**What to work on**
Retype exactly the lines that run from the start of the data to the line holding "Task: Open the Structure panel icon", including both, and only those.

[Pixel coordinate grounding data]
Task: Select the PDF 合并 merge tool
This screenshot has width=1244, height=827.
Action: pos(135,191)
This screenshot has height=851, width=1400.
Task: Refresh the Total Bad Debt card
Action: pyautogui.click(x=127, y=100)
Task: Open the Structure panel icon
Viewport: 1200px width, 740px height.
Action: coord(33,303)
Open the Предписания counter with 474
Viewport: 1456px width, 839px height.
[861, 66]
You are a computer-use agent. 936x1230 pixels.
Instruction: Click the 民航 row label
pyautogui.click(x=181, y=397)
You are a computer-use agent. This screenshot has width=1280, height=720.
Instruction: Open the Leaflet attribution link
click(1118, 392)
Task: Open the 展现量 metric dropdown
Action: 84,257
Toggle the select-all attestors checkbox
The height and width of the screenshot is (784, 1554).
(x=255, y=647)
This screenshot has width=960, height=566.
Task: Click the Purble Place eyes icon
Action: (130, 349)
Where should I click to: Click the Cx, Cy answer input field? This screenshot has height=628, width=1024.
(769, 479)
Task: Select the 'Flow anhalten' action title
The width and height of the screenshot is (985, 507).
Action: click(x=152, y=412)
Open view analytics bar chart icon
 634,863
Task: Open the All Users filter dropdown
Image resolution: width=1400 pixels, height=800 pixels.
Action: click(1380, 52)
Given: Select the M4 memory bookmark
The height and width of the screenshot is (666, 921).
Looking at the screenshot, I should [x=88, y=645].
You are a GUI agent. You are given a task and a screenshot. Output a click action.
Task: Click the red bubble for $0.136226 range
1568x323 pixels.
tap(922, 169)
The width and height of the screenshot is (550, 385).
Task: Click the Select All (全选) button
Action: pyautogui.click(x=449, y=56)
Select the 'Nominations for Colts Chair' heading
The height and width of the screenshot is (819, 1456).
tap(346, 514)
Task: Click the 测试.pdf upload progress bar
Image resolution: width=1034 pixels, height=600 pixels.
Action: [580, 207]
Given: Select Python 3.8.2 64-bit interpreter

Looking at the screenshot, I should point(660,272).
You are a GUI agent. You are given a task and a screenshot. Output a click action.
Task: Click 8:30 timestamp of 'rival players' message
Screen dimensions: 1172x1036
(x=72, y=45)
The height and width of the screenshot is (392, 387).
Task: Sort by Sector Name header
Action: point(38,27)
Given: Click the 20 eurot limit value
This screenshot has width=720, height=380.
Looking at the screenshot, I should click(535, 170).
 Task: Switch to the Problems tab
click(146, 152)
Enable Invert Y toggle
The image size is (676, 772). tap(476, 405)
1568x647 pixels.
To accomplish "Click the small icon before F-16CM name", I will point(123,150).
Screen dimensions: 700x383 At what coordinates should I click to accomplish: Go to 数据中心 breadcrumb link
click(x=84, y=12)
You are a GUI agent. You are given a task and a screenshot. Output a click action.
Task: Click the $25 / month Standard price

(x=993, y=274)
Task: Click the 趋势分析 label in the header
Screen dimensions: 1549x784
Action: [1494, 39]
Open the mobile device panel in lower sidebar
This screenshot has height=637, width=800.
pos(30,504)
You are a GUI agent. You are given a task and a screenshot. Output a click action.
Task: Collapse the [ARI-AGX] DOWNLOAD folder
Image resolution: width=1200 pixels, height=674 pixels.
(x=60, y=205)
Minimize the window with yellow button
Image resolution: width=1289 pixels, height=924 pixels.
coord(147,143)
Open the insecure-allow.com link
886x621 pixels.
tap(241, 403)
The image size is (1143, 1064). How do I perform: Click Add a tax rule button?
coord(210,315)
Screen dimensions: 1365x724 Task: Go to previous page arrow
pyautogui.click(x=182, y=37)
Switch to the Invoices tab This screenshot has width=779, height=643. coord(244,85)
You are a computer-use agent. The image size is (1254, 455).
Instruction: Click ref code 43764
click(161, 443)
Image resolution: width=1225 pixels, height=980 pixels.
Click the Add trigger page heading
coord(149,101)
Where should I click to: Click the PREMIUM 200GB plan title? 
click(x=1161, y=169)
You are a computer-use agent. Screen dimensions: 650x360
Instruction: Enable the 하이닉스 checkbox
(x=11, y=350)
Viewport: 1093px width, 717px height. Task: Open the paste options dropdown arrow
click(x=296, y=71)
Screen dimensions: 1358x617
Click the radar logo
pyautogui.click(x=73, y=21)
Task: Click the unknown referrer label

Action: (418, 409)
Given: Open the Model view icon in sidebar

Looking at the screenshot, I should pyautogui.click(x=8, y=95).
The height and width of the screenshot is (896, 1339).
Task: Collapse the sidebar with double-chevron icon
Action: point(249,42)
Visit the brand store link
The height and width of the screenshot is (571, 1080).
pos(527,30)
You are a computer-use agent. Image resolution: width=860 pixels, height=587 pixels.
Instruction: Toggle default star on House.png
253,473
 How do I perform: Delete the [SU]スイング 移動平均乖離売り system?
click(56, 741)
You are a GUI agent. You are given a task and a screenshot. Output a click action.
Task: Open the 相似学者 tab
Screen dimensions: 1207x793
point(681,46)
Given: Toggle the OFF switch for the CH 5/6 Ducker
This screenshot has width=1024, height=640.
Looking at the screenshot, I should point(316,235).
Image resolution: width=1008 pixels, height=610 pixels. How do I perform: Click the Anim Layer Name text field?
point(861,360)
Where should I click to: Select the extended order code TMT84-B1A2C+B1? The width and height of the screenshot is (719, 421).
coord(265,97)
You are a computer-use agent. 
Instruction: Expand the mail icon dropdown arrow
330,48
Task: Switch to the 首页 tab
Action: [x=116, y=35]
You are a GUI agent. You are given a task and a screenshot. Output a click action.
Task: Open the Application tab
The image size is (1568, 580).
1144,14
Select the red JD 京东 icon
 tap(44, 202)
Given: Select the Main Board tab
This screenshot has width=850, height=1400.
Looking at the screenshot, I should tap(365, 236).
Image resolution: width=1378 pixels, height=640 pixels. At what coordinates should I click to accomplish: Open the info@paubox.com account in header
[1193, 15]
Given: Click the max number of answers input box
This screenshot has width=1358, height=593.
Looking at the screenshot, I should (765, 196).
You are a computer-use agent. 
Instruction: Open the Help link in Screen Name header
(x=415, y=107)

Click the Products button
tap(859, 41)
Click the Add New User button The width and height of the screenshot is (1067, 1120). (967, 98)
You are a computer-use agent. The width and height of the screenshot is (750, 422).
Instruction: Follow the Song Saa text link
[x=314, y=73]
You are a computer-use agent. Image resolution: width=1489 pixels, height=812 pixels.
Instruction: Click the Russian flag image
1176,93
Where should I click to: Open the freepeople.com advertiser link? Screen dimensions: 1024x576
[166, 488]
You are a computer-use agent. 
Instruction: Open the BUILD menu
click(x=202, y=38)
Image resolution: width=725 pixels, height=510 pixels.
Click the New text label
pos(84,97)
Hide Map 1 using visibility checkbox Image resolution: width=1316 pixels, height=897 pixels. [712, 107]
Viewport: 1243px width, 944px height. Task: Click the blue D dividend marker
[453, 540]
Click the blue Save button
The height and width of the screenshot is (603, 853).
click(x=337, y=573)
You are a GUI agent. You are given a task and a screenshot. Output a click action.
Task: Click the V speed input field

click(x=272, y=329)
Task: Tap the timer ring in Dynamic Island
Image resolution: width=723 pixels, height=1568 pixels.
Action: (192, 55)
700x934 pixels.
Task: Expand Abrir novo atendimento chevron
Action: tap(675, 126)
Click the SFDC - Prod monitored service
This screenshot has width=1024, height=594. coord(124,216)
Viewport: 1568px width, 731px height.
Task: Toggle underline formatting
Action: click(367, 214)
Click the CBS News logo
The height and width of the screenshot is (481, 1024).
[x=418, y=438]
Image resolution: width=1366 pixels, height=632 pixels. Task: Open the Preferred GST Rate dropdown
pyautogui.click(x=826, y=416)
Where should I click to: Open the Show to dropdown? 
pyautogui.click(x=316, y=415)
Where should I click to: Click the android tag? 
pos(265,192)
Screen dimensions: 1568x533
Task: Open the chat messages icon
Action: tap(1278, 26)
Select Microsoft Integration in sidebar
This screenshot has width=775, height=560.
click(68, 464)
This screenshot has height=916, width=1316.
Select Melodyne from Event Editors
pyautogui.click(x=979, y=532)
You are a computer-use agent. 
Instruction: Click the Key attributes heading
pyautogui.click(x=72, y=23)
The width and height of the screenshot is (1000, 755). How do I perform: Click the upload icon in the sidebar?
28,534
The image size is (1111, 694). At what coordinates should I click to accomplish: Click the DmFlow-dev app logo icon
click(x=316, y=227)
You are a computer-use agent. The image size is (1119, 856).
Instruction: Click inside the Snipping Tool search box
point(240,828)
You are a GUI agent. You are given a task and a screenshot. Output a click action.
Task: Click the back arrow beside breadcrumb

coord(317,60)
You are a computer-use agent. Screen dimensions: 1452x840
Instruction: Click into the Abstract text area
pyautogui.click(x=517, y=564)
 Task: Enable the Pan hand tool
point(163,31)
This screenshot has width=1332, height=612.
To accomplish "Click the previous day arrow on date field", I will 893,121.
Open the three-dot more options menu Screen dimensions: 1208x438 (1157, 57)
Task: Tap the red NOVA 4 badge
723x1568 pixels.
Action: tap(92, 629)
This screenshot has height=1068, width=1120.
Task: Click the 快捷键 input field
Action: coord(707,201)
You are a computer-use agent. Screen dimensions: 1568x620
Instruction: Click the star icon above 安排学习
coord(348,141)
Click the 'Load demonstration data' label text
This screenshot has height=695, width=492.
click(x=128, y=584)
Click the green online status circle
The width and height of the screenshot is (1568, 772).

**Result below**
Task: Select the PDF 合并 merge tool
This screenshot has width=1244, height=827.
Action: pos(135,191)
This screenshot has height=851, width=1400.
Task: Refresh the Total Bad Debt card
Action: pyautogui.click(x=127, y=100)
Task: Open the Structure panel icon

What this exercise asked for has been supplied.